Source data
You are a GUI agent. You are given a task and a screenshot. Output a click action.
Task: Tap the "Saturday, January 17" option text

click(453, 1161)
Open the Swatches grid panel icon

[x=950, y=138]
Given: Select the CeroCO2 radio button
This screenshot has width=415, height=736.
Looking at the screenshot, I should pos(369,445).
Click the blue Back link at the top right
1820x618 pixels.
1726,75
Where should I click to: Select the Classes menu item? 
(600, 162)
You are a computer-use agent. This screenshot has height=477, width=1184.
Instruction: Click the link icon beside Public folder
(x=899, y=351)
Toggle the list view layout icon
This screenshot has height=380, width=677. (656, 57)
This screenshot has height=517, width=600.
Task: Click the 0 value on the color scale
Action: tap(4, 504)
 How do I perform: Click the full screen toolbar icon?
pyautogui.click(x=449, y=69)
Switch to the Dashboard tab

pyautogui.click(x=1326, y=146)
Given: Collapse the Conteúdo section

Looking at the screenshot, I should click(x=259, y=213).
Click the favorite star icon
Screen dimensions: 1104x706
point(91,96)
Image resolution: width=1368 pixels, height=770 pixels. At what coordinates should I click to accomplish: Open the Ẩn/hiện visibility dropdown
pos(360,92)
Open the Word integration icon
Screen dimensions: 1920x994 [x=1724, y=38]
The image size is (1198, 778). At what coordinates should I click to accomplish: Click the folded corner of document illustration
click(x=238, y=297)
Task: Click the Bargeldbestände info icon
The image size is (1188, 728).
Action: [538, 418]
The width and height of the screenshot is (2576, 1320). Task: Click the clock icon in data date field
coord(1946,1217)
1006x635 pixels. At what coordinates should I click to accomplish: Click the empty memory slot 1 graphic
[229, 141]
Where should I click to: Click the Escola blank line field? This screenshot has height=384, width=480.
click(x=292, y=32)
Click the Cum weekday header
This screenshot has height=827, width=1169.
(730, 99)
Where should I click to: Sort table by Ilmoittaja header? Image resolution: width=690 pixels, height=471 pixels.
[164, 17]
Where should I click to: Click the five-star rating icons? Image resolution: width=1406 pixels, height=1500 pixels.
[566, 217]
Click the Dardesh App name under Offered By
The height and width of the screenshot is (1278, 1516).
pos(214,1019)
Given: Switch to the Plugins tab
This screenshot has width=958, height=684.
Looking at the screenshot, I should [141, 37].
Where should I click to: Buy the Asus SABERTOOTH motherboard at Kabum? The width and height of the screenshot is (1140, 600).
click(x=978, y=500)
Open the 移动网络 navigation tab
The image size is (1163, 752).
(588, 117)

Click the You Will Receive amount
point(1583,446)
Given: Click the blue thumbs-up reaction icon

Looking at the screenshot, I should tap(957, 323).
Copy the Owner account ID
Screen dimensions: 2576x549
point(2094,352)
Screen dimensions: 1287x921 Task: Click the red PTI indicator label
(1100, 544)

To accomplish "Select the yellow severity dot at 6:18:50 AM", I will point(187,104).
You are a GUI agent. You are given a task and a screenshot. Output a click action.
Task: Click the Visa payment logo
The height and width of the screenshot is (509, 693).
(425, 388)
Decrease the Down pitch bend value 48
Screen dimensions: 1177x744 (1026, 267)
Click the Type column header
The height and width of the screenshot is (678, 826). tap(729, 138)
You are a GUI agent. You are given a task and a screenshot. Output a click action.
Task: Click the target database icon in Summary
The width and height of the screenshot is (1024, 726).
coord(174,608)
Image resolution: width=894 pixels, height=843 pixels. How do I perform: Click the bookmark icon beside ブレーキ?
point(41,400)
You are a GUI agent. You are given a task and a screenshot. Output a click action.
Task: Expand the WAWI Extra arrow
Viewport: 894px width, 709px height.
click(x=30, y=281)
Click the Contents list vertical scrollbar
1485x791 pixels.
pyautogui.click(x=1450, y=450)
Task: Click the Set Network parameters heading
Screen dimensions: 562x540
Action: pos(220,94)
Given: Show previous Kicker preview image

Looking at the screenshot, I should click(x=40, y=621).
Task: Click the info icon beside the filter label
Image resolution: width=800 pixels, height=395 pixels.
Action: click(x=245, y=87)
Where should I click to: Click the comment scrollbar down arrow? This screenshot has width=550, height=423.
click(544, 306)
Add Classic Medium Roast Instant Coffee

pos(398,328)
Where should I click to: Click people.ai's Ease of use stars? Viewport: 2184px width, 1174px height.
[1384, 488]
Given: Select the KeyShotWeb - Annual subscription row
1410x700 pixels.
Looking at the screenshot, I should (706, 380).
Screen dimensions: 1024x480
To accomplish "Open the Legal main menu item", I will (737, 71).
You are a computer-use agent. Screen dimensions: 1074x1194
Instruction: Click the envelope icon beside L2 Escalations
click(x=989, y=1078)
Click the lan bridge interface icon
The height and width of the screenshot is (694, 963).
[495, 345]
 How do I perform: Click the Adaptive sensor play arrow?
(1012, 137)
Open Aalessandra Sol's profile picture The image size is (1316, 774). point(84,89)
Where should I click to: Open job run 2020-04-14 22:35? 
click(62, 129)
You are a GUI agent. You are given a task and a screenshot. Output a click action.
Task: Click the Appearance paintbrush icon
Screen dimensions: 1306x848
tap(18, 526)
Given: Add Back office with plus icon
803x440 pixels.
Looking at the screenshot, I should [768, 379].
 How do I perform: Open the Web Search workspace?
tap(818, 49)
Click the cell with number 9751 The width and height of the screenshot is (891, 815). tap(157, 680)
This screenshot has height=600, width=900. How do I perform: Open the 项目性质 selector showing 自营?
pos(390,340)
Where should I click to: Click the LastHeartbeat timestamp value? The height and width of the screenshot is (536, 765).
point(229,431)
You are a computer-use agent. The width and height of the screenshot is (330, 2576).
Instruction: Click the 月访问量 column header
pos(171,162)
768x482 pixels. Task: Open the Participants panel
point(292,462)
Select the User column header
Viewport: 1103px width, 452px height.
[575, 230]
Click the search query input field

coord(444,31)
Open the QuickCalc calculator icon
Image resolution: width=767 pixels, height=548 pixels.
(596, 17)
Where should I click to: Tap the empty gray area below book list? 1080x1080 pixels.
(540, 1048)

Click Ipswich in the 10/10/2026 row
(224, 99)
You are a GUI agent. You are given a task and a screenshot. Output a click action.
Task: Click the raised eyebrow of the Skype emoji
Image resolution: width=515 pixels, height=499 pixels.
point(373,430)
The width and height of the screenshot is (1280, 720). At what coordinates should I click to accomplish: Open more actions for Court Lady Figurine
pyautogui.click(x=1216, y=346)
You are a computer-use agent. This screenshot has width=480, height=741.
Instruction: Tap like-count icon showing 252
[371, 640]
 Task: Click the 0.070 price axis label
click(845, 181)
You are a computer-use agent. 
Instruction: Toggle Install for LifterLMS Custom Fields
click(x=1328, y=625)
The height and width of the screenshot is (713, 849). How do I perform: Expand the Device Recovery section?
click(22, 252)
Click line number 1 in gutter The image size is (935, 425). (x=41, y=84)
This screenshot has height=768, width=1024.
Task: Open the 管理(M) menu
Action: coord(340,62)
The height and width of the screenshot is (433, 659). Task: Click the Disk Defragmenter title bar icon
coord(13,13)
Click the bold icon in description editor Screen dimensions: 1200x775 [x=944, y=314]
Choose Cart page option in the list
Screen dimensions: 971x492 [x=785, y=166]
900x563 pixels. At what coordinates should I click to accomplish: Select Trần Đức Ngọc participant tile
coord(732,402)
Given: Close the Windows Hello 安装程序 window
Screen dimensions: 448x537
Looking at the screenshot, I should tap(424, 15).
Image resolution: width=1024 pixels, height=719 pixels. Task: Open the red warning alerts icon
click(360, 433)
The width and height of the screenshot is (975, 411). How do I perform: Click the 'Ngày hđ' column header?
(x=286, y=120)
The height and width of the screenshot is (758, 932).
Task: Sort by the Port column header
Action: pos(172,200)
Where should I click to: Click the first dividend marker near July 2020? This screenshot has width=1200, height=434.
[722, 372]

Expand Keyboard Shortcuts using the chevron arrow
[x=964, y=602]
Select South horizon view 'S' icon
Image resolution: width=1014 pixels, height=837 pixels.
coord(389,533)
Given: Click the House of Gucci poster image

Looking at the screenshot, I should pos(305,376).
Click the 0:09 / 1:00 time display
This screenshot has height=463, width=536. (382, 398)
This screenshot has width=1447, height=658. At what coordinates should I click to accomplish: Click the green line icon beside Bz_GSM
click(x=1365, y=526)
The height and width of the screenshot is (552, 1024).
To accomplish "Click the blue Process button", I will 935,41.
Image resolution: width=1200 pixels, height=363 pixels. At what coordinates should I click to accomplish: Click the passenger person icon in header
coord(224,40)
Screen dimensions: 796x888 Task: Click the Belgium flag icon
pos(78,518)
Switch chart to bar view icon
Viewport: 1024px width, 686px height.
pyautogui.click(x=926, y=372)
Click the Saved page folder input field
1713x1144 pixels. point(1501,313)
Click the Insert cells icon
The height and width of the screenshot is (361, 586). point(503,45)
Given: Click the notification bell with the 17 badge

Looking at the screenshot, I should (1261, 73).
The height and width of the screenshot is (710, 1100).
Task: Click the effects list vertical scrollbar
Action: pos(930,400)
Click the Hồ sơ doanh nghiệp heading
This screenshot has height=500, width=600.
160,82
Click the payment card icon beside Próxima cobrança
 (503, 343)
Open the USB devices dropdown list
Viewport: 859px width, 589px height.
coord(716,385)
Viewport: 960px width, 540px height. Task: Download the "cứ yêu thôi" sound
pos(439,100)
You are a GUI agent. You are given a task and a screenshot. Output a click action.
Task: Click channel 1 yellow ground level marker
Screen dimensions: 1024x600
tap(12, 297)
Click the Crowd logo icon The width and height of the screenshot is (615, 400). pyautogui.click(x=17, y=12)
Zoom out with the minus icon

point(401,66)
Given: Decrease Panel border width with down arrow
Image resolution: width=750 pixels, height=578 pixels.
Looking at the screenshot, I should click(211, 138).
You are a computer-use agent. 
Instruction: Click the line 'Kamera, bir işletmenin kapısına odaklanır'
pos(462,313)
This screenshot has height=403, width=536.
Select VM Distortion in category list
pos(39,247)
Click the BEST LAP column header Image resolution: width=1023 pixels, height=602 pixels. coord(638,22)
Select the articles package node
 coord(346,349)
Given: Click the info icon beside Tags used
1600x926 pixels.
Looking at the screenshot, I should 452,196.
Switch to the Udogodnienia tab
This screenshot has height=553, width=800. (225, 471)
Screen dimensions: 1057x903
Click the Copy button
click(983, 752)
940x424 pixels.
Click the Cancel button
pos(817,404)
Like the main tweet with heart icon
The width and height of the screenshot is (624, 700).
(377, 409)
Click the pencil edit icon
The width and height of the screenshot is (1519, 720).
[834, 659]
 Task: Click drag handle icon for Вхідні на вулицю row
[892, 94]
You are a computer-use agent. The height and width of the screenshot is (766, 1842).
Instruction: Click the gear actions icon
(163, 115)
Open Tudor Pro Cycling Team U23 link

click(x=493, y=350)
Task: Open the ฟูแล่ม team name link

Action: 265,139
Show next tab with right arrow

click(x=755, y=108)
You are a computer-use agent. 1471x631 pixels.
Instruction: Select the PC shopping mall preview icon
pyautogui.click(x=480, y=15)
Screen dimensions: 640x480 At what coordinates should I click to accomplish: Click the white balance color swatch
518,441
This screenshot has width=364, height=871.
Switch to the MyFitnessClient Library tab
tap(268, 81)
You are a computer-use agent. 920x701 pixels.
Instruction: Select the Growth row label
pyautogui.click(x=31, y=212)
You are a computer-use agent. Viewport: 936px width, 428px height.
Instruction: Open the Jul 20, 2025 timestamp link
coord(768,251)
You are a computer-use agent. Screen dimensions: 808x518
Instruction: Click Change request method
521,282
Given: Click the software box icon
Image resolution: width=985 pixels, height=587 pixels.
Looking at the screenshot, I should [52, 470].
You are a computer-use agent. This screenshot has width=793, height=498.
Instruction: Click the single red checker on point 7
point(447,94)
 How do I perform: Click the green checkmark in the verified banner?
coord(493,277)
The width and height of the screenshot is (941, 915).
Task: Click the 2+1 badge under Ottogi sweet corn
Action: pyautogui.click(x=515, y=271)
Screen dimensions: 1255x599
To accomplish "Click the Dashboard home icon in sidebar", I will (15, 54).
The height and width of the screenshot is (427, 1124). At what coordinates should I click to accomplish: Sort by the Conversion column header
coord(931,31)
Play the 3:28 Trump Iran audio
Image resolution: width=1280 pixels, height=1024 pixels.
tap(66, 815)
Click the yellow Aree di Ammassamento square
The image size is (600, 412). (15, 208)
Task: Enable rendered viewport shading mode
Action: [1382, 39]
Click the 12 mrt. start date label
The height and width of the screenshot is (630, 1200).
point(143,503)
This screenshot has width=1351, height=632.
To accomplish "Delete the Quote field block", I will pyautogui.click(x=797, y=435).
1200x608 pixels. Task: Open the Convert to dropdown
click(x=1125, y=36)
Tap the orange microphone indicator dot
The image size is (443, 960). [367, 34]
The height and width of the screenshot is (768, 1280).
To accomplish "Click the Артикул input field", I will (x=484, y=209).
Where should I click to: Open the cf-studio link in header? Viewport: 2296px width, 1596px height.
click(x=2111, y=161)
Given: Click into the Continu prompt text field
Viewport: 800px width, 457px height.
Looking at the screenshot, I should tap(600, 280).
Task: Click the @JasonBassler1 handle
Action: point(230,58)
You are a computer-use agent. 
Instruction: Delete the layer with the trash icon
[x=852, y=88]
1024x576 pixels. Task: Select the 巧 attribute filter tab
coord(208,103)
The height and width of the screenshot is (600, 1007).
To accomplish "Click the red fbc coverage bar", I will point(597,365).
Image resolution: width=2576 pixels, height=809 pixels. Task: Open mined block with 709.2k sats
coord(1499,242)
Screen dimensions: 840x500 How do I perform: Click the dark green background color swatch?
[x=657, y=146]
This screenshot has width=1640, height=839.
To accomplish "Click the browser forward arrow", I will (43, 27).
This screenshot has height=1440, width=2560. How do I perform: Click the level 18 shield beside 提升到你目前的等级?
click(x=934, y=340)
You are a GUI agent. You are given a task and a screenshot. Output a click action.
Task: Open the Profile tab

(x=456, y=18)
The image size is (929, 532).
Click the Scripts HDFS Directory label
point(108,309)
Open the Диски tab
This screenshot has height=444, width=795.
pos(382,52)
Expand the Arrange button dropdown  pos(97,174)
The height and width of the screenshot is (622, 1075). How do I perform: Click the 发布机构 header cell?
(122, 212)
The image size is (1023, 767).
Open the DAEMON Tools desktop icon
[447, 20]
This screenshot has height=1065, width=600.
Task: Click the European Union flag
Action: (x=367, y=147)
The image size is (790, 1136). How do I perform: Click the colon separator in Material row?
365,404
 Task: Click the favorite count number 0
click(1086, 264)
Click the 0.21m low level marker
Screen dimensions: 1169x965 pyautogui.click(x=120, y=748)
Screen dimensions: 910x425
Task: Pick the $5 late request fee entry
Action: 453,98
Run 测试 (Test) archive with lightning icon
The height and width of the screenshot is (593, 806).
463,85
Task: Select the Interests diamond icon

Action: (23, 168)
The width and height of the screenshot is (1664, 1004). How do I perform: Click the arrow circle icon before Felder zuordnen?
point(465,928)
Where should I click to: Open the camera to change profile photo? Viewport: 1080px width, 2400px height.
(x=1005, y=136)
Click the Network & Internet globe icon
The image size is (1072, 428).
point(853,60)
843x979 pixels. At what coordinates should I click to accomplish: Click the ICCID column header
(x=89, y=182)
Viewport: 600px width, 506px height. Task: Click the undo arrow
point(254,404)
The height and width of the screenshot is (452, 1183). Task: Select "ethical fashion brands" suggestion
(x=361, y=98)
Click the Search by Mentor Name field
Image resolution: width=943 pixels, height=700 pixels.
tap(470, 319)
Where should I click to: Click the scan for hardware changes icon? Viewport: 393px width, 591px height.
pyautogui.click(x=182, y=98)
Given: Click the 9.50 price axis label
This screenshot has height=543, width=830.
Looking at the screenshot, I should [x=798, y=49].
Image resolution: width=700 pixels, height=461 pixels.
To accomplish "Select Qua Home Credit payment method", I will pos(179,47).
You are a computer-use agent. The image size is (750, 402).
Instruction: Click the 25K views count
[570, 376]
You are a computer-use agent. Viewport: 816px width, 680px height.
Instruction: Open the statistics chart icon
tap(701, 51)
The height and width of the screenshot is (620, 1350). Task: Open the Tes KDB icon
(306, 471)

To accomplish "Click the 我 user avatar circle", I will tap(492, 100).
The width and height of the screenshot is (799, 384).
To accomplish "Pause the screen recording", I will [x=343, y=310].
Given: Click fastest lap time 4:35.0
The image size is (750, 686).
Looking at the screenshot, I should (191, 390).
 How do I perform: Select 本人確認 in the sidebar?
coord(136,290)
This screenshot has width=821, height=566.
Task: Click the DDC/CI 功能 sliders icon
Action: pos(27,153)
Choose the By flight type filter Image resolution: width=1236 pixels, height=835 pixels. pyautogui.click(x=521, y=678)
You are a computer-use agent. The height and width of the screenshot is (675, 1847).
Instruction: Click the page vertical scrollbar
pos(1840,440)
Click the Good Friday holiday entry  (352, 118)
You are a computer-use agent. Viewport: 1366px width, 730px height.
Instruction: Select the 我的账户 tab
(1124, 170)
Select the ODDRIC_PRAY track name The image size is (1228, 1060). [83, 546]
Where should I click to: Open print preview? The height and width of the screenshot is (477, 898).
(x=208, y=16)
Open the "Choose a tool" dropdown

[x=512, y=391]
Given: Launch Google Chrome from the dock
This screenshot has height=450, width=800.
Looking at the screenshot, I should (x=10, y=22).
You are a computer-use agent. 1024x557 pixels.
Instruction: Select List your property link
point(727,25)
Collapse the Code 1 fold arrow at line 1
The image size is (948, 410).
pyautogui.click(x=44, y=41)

• [The task]
Within the data above, how many lines include "info"? The number alone is the answer.

• [Answer area]
3